Micro-blogging, as explained in Wikipedia: "Microblogging is a broadcast medium in the form of blogging. A microblog differs from a traditional blog in that its content is typically smaller in both actual and aggregate file size. Microblogs "allow users to exchange small elements of content such as short sentences, individual images, or video links".
When we think of micro-blogging, we think of Twitter and perhaps, Facebook. Facebook does allow for longer posts, but not of the quality you would generally find on an educational, informative blog. For today's purposes, we're going to focus on Twitter.
Why do people micro-blog? In a poll posted in 2009 on twitip, Lara Kulpa discovered that we tweet to network, promote ourselves or our company, to find new stuff and sometimes… just to chat. In the pet community, we seem to tweet more to help save lost pets, support shelters, pass along good information on what's going on in our immediate area, and to connect with friends. There's a good bit of 'promoting' but it's all done responsibly – that is, we don't hit people over the head to buy our stuff. [that's a general statement – there are, I'm sure, folks who do get obnoxious – but, I don't think they mean to be; I think they are just talking to their peeps]
We've discussed Twitter here and at the conferences, but until we recently participated in a three day twitter pawty by sponsoring the Anipal Academy Awards ceremonies, I did not realize how powerful twitter can be! I also did not realize how connected our pet community is – while, at the same time, being disconnected. We have hundreds of pet friends on Twitter who are not in our community. We learned that they felt we were focused on "bloggers" not on folks who tweet.
Hence, this post to explain that twitter is a blogging platform. It's micro-blogging. It's just another way of sharing information with a group of people, some that you know, and some that you don't know.

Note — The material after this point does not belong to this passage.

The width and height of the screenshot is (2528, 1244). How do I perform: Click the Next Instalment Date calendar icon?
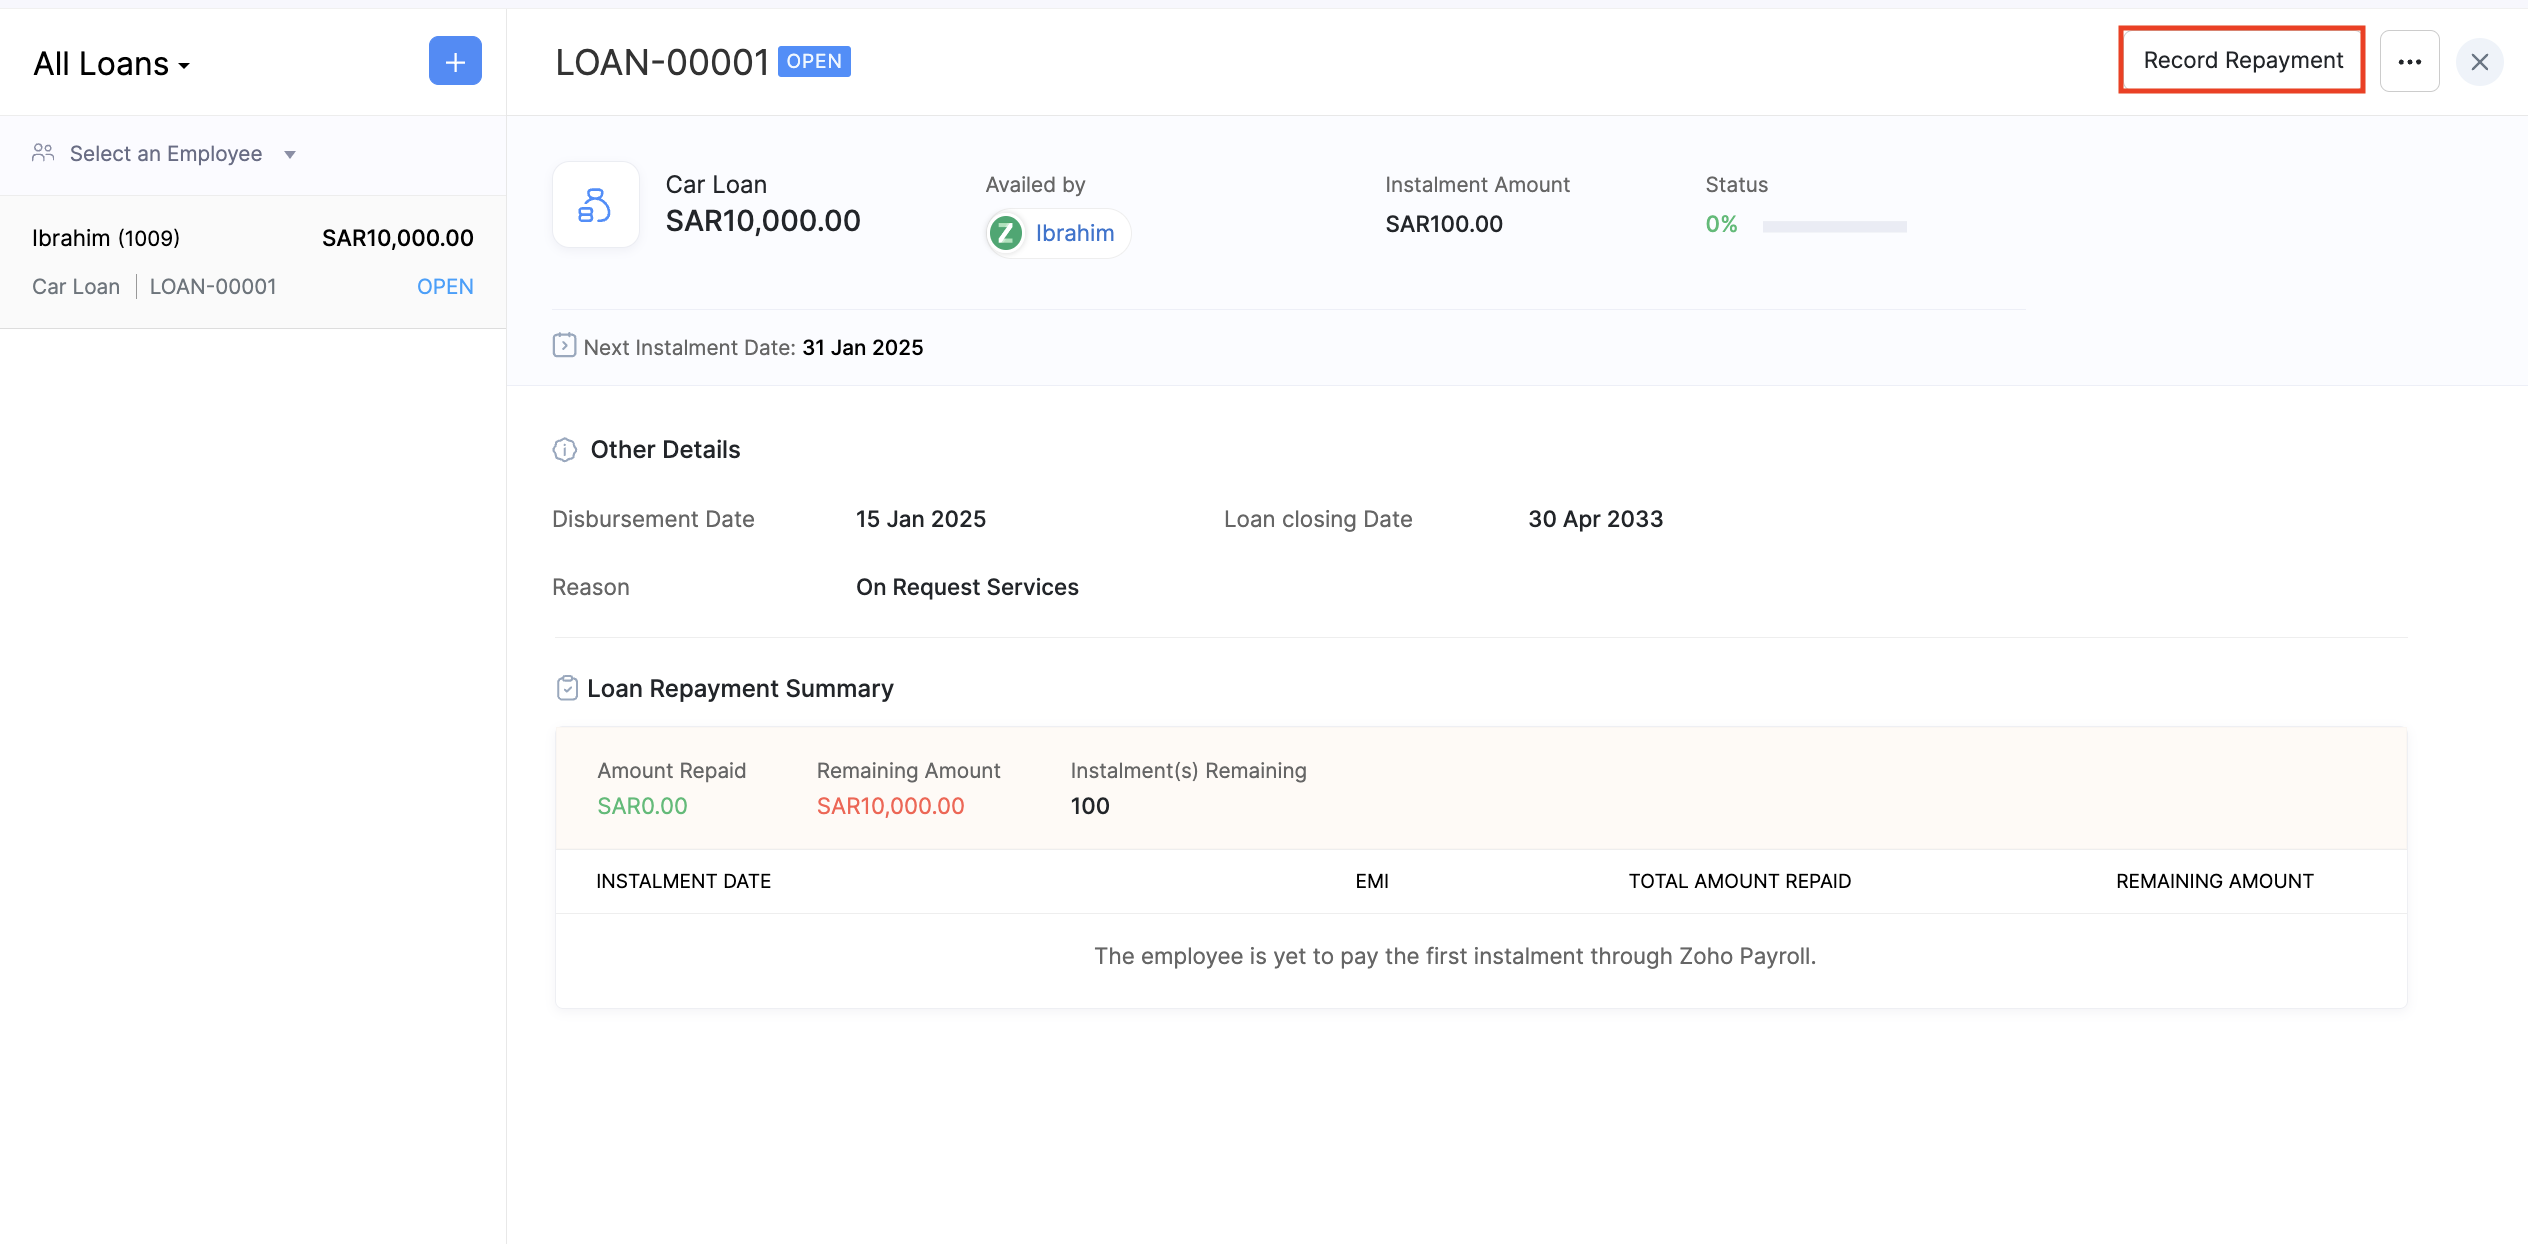(x=564, y=346)

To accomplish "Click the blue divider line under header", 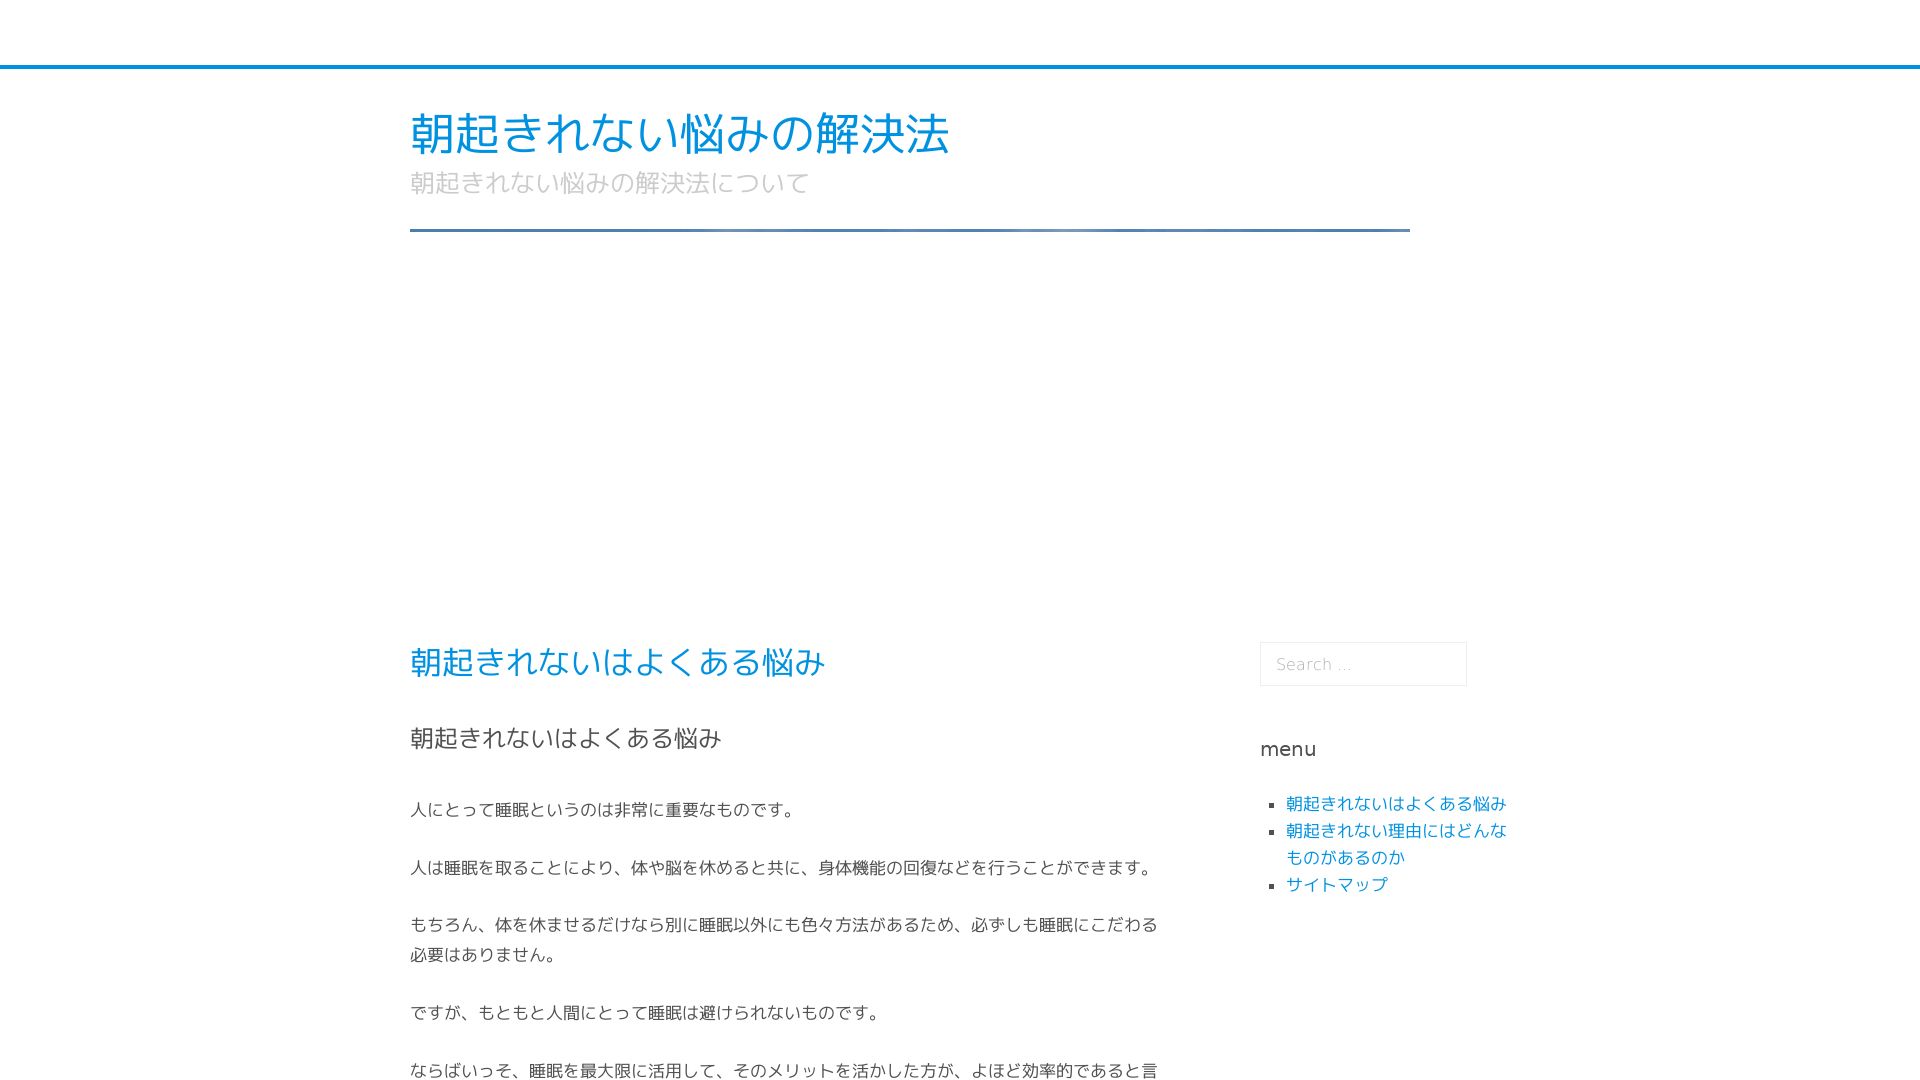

The goal of twitter shouldn't be to increase your followers without cause. More followers does not mean more power. It seems like it should, but the truth is a bit different. In this blog post on Business Chopstixs, Phyllis Zimpler Miller says, "The goal on Twitter for business purposes is NOT to accumulate as many followers as possible." [her bolding, not mine]
She also writes, "To begin with, everything you write on Twitter, from your bio to the first tweet, is presenting an image of you and your business. And that image is public (unless you lock your account, which basically defeats benefiting from the power of Twitter for making connections)."
We hear from many of you that you're not 'in business' – your blogging and micro-blogging isn't to establish a business online. Or, support one offline. It's to connect. To that end, the advice Miller shares is just as valid. More followers just makes that number bigger if you can't relate to them; if you aren't sure who they are; if you are being followed for the sake of increasing their numbers (hoping you'll follow back). And, remembering that everything you put online, including your micro-blogging, is a representation of you to all who see it, should influence you to only share the 'good' stuff. What I mean is – be careful with rants, be selective with personal information, take your conversation offline if it gets too deep, and be respectful of others [ don't do to others what you wouldn't want done to you!]
I'll close with a couple of thoughts…
First – we love Twitter! If you tweet but you don't "blog"… join us and bring your thoughts on how we can help tweeters the way we help bloggers. We are all bloggers of a sort.
Second – Heidi Cohen has a fantastic post on Twitter Etiquette that I recommend. Here are a couple of her ideas on how to mind your manners on Twitter [then go read the rest! head's up: the numbers here are not in order]
- Don’t auto DM people. It’s a broadcast message that recipients know isn’t targeted at them. For many, especially more seasoned Twitter users, its spam.
- Check your environment before you tweet. Don’t ignore the people you’re with in real life to tweet. Consider how your behavior will be viewed before you do it.
- Don’t be negative. Research shows that people react better to positive messages on social media platforms. Try to be a positive force on Twitter.
- Be a helpful resource. Be the go-to person with the information everyone follows for news on a specific topic.